Americans who find themselves rubbing elbows with their own, increasingly Spanish-speaking worker class may empathize. (Note the concern, in this context, is not immigration per se. Rather the question is whether these new waves of immigrants intend to adopt the European or American culture and language of the lands to which they have moved.)
Regardless of that, governments can do the math and figure out what happens when they have fewer young taxpayers to bear the burden of all the fine pensions and other benefits they’ve promised their aging citizenry.
So French Prime Minister Dominique de Villepin last week announced new incentives for Frenchwomen to bear larger families, including a boost in the monthly stipend for parents who take unpaid leave to care for a third child, from the current $622 to between $850 and $1,125.
What’s wrong with this picture?
It may seem presumptuous to give advice to the French on les affaires amoureuses, but what could be more dispiriting, more likely to curb the natural, um ... productive instincts, than a central government that counts your offspring, decides how much time you should get off from work when each one arrives, and even how much you should be compensated on each such occasion, down to the penny?

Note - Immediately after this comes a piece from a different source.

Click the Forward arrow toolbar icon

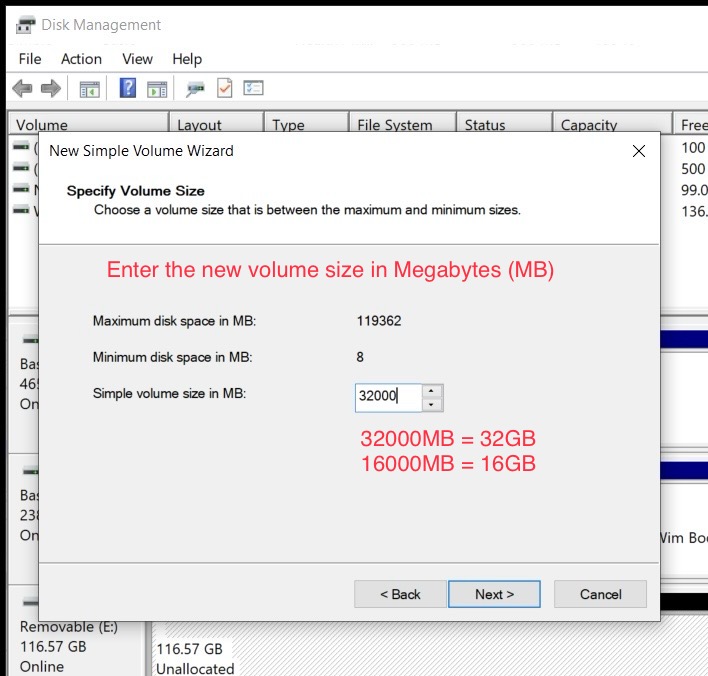[x=50, y=89]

Will they now keep charts logging each attempt, over at the Palais de l’Elysees, like the breeders of race horses?
If socialism and its high tax rates lead to higher rates of alcoholism and suicide (as they always have, since the “leveling” effects of the doctrine discourage much hope for individual betterment), why should we find it a surprise they also lead to lower birth rates? The more intelligent the animal, the less well it breeds in captivity.

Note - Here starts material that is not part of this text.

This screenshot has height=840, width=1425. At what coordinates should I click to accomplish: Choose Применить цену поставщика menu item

The French government has belatedly made some efforts to curb its outrageous penalties on productivity, dropping the top income tax rate from 57 percent to about 48 percent.But that tax was already producing less revenue than America’s much lower rates, since the French welfare state has long since bankrupted or scared away most top wage earners, anyway.
“Countries trying to collect punitive taxes from the rich, like France and Sweden, end up short of rich people to tax,” wrote Alan Reynolds of the Cato Institute, back in 2002. “As a result, they mainly rely on flat-rate payroll and sales taxes (VAT).” Indeed, the standard national VAT in France is a whopping 19.6 percent -- above and beyond the income tax.

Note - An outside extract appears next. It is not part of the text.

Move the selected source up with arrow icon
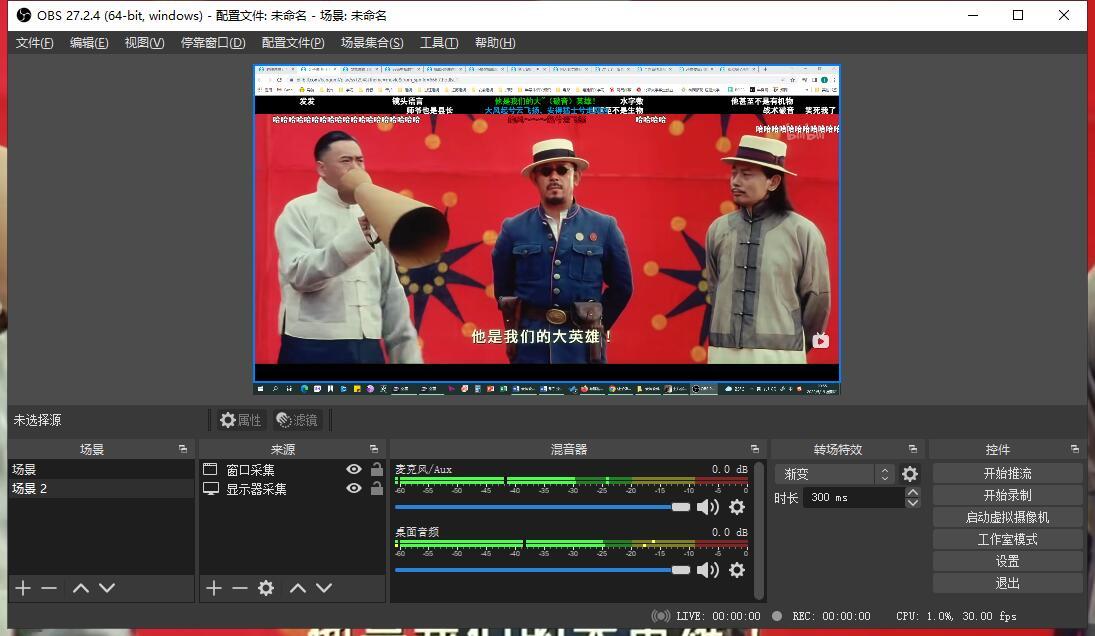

And if that double punch should leave you with more than two centimes to rub together, there’s an additional WEALTH TAX of up to 1.8 percent a year, for simply clinging to more than 720,000 euros in assets.
Here’s a modest proposal: Msr. de Villepin should forget about “stipends,” and eliminate either his income tax, or his VAT. Then take whichever remains, and cut it in half.
Let Frenchmen -- and women -- keep an extra third of what they earn, and he might be amazed at what they can produce ... including more little Frenchmen.